L’idea per il film nasce a metà del 1998: alla base, una fuga da un penitenziario del sud. Su questa idea iniziale si innestano poi tutti gli elementi che caratterizzano il film: ambientazione anni Trenta, il tema del ritorno a casa, un certo tipo di musica. Già, la musica: è proprio questo l’elemento di coesione di tutto il film in una pellicola composta da una lunga serie di rimandi, crocevia ed episodi, con influenze che vanno dalle gesta omeriche ai film classici sui gangster fino alla commedia on the road.

Ad amalgamare e dare coesione a tutti questi elementi è la musica country e blues. I Coen, insieme al compositore Carter Burwell sono infatti andati alla ricerca delle sue origini. Country, blues e bluegrass nascono quando ancora la registrazione dei brani non era prassi: nessuna conservazione materiale della musica, soltanto una conoscenza tramandata oralmente, un po’ come è stato in origine per i poemi omerici. Anche per questo la svolta narrativa del film si ha nel momento della registrazione del brano che porterà gli evasi a diventare le star radiofoniche Soggy Bottom Boys.
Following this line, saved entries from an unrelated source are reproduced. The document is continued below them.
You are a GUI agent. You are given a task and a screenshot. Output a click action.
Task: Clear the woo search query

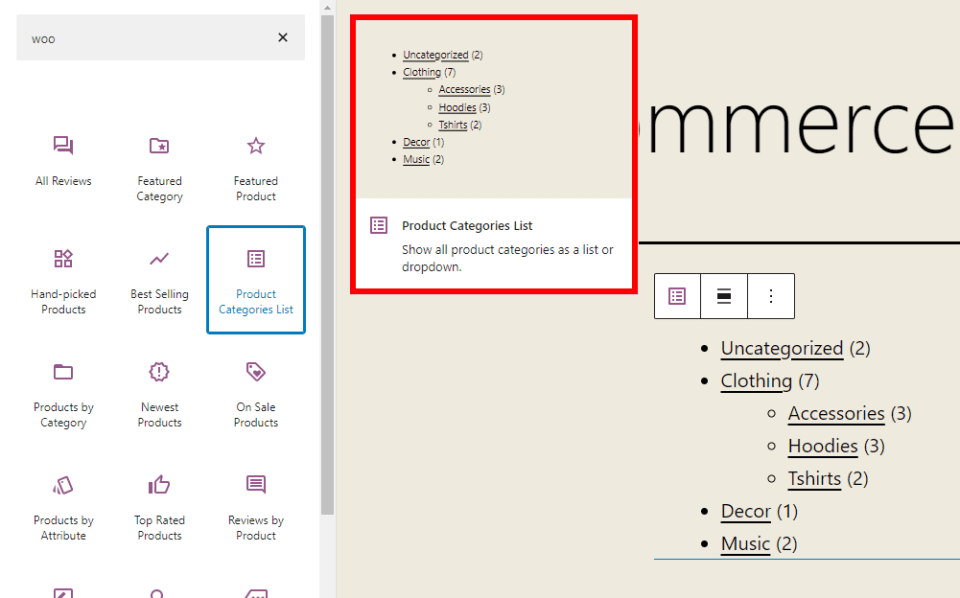click(281, 37)
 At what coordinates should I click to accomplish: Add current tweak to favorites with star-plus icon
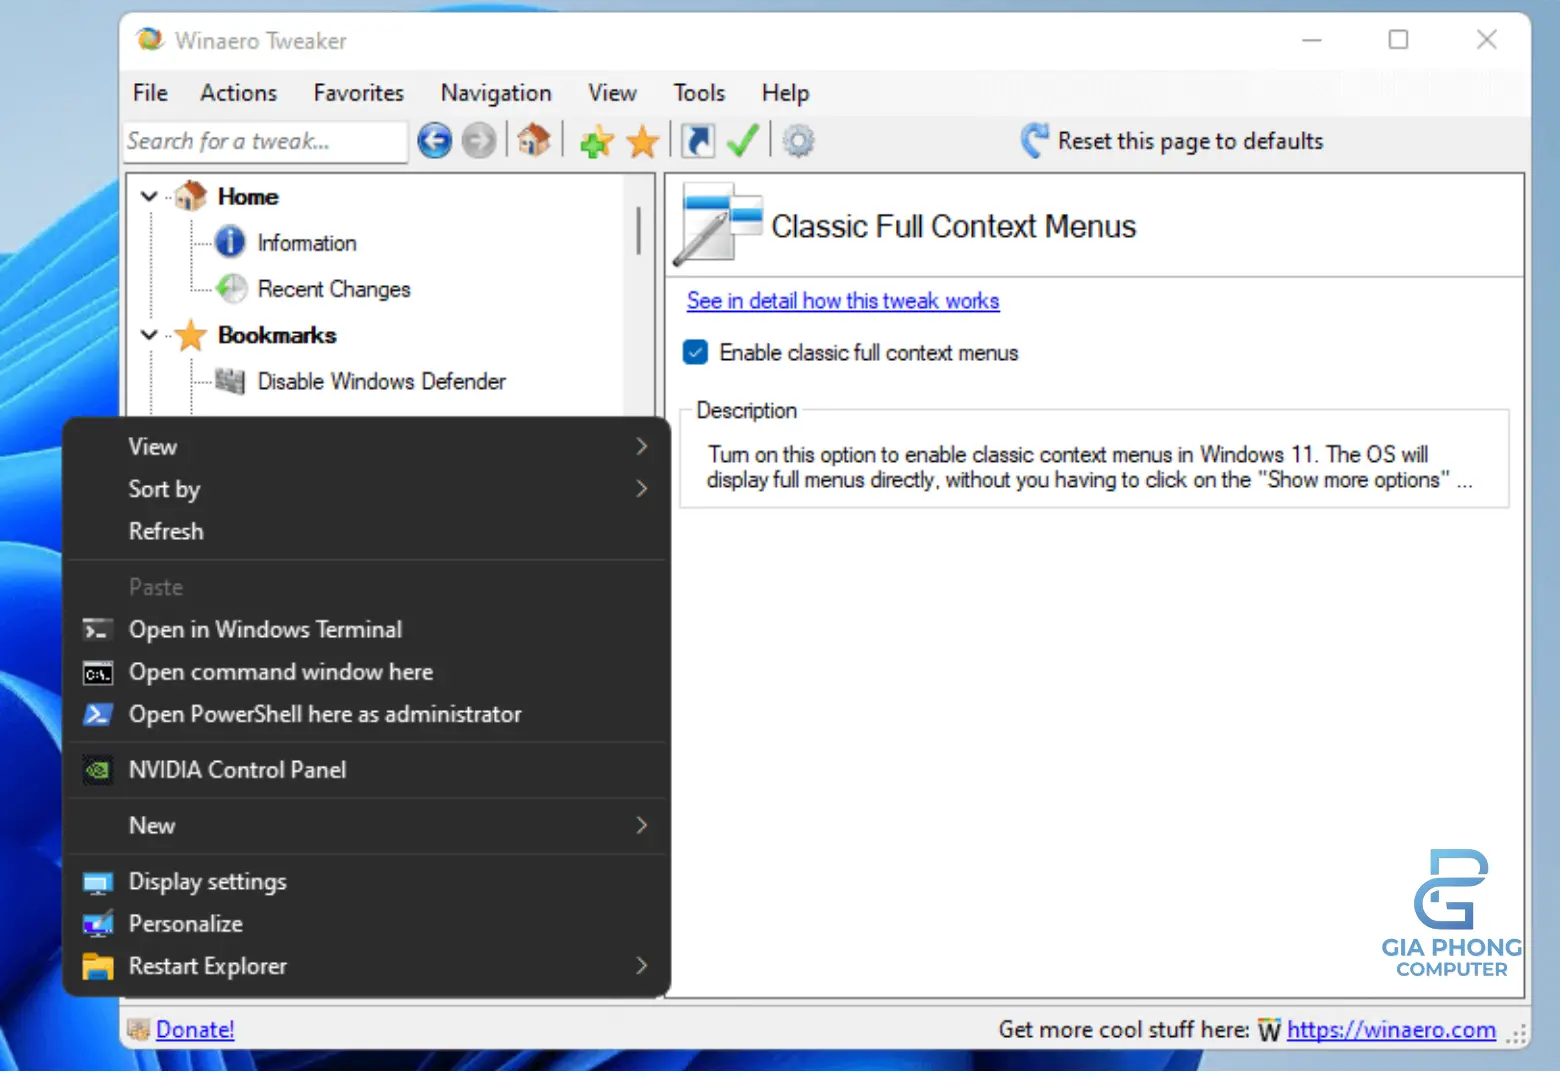[595, 141]
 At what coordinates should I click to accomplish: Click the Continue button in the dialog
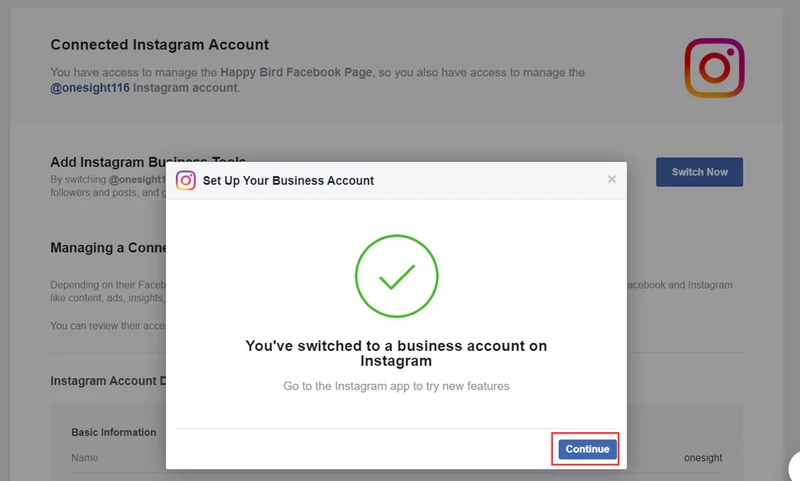587,449
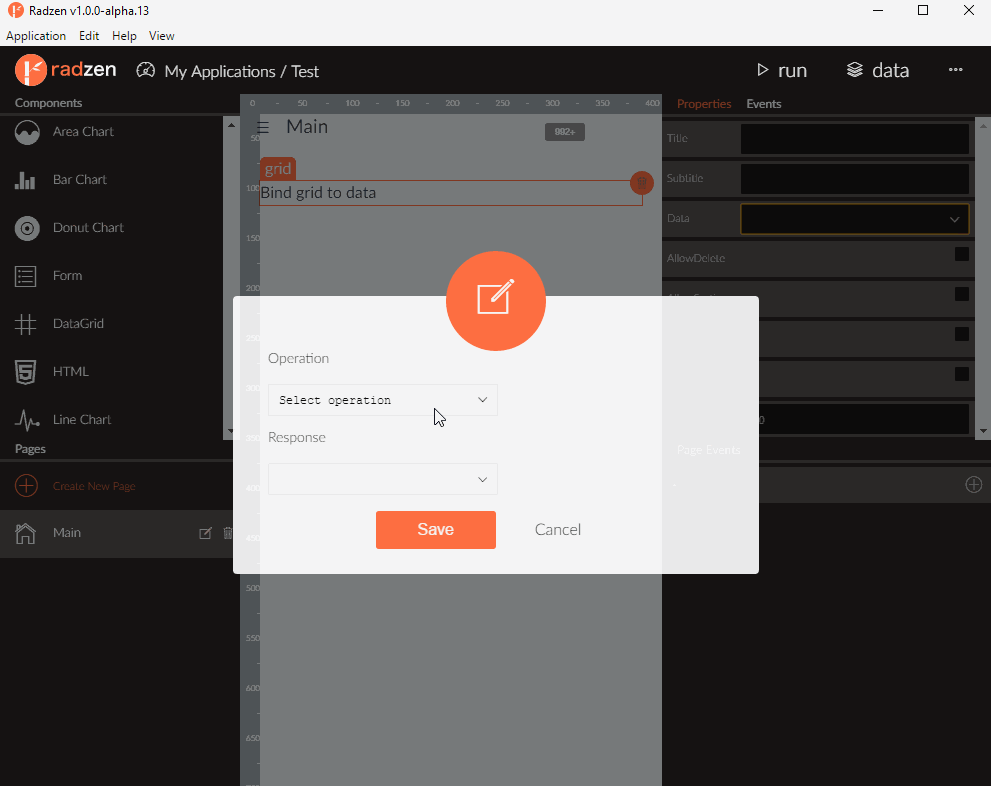The width and height of the screenshot is (991, 786).
Task: Open the Response dropdown
Action: pyautogui.click(x=382, y=478)
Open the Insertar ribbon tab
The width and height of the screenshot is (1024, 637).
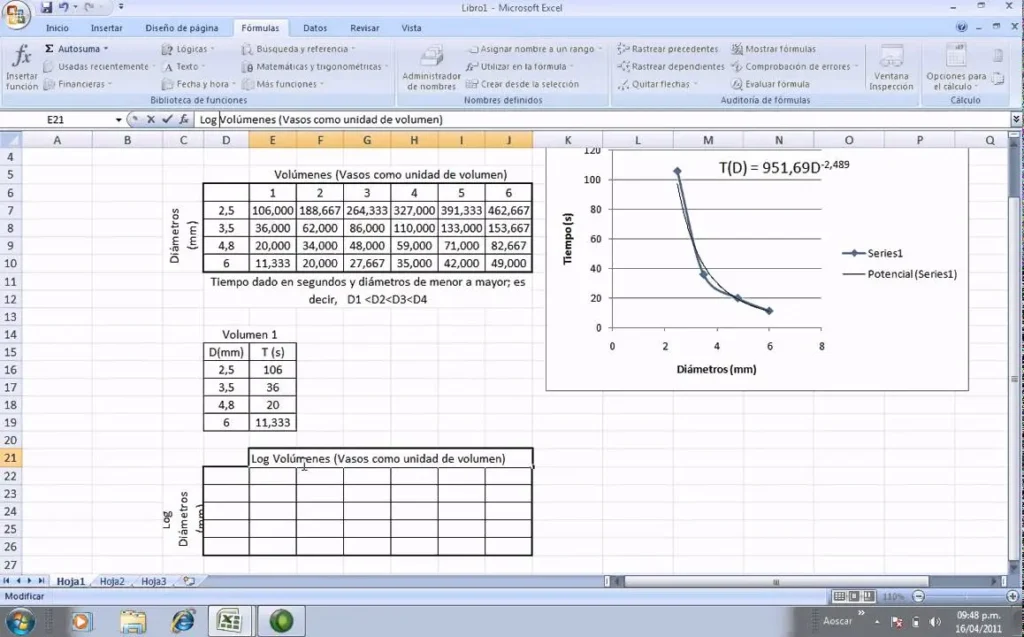(107, 28)
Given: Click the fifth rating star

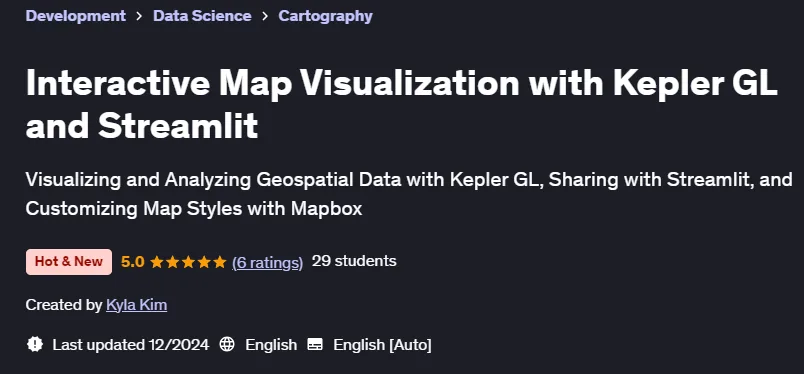Looking at the screenshot, I should tap(220, 262).
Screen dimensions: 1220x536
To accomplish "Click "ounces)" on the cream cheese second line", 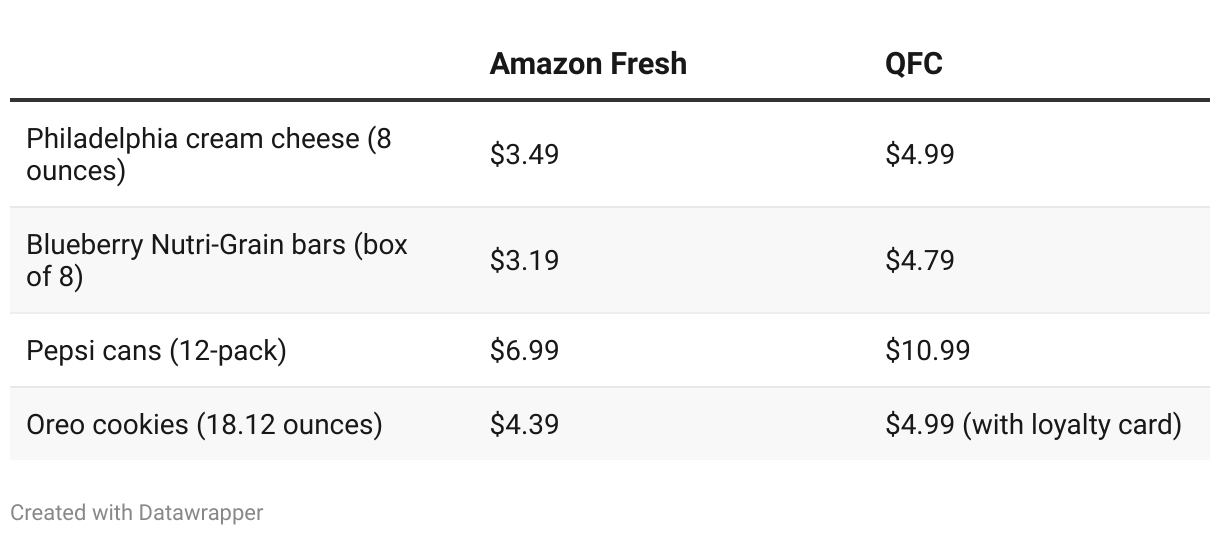I will [76, 171].
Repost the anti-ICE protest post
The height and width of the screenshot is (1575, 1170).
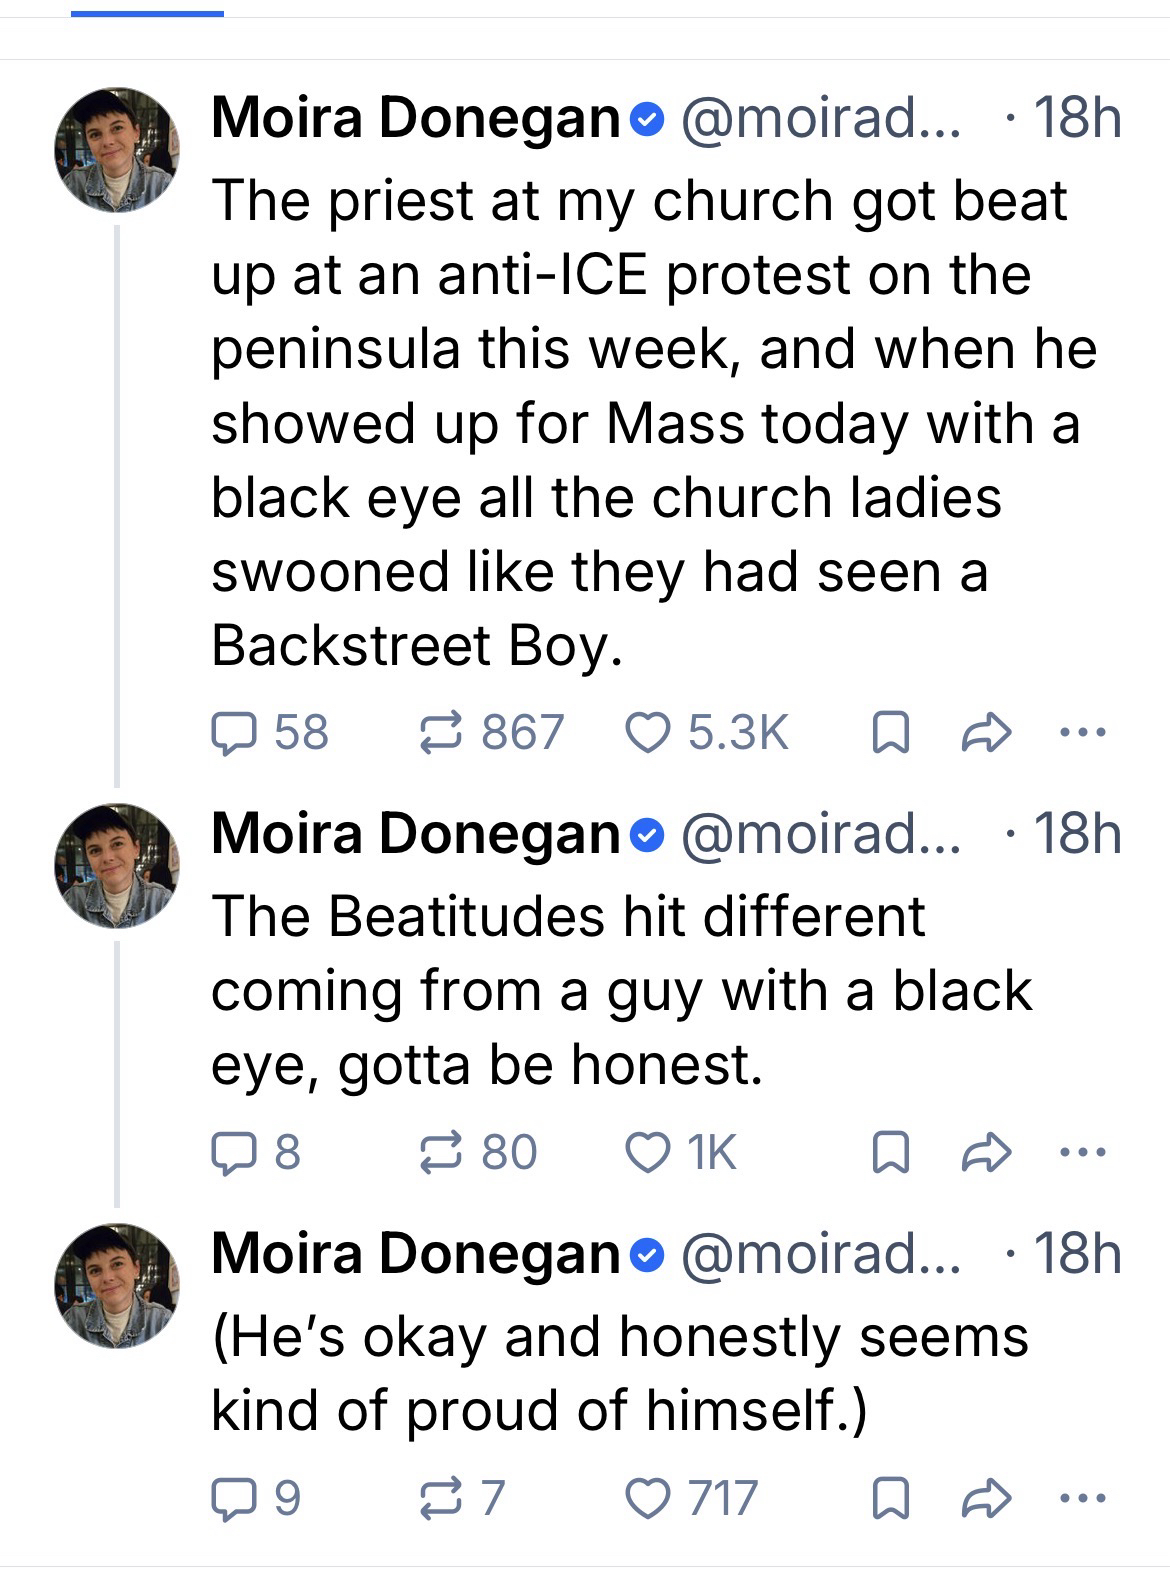click(438, 733)
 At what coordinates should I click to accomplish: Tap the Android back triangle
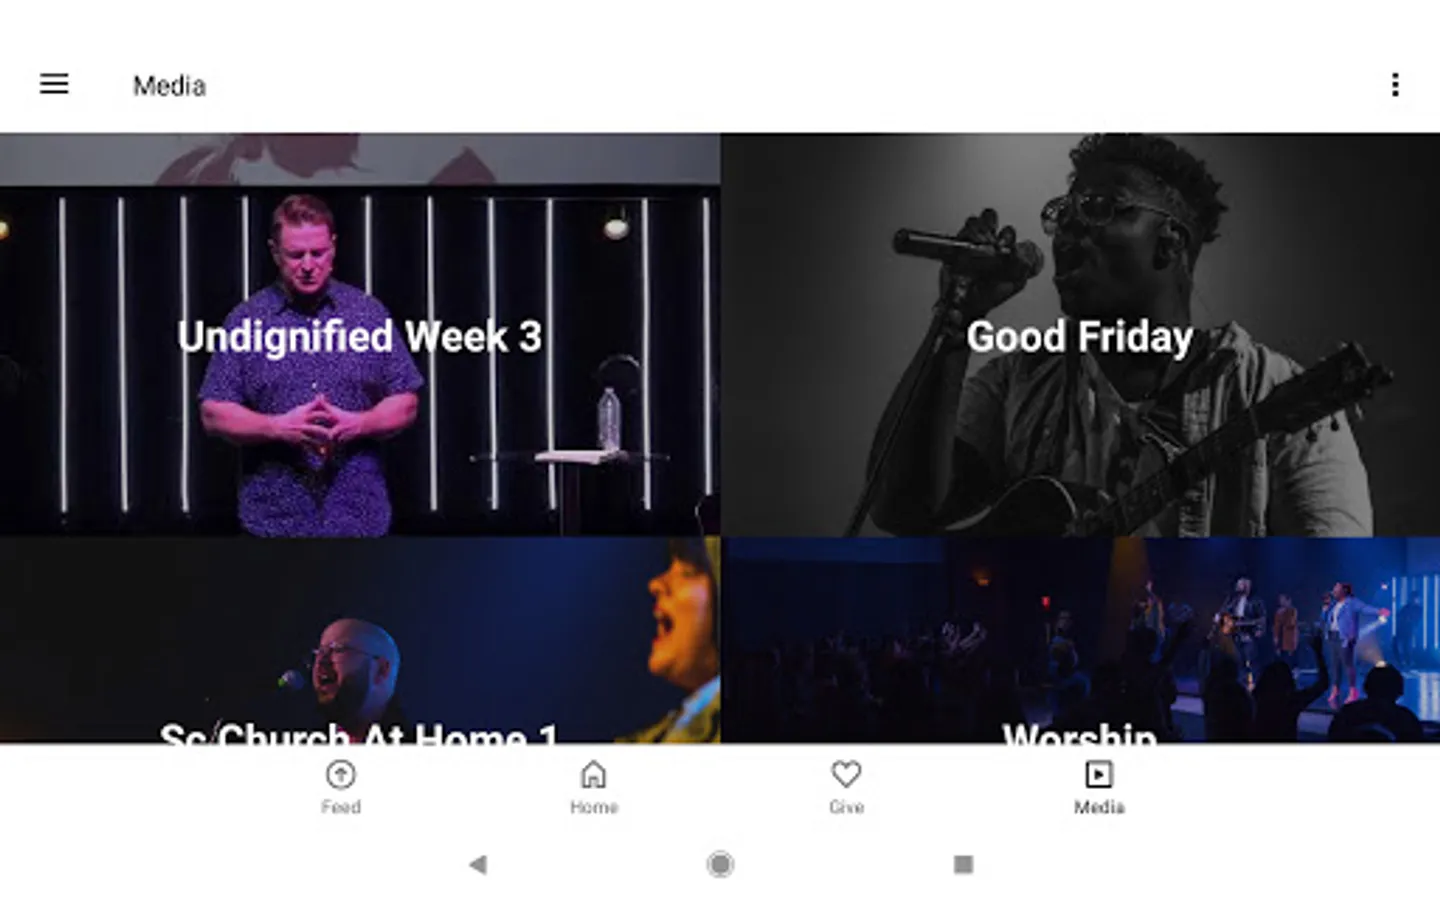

All’interno di questa ricerca dei primi passi della musica country trova posto anche l’incontro con Tommy Johnson, un musicista realmente esistito sul cui conto circola la leggenda, presto diventata una ballata, che i Coen riprendono nel film: Tommy avrebbe venduto l’anima al diavolo per imparare il blues, da allora spesso definito la musica del diavolo.

Come sempre nei film dei Coen, O Brother, Where Art Thou? nasconde molto più di ciò che si vede in superficie e può essere rivisto ogni volta con una chiave di lettura diversa: rivisitazione del poema omerico, storia della musica, storia americana e del progresso, affresco di un sud USA ormai scomparso (ma forse non troppo). Ogni volta ci si può divertire a scoprire ciò che è stato inventato e ciò che è stato preso dalla realtà, a scovare i tanti rimandi cinematografici ad altri film, le citazioni, le parodie.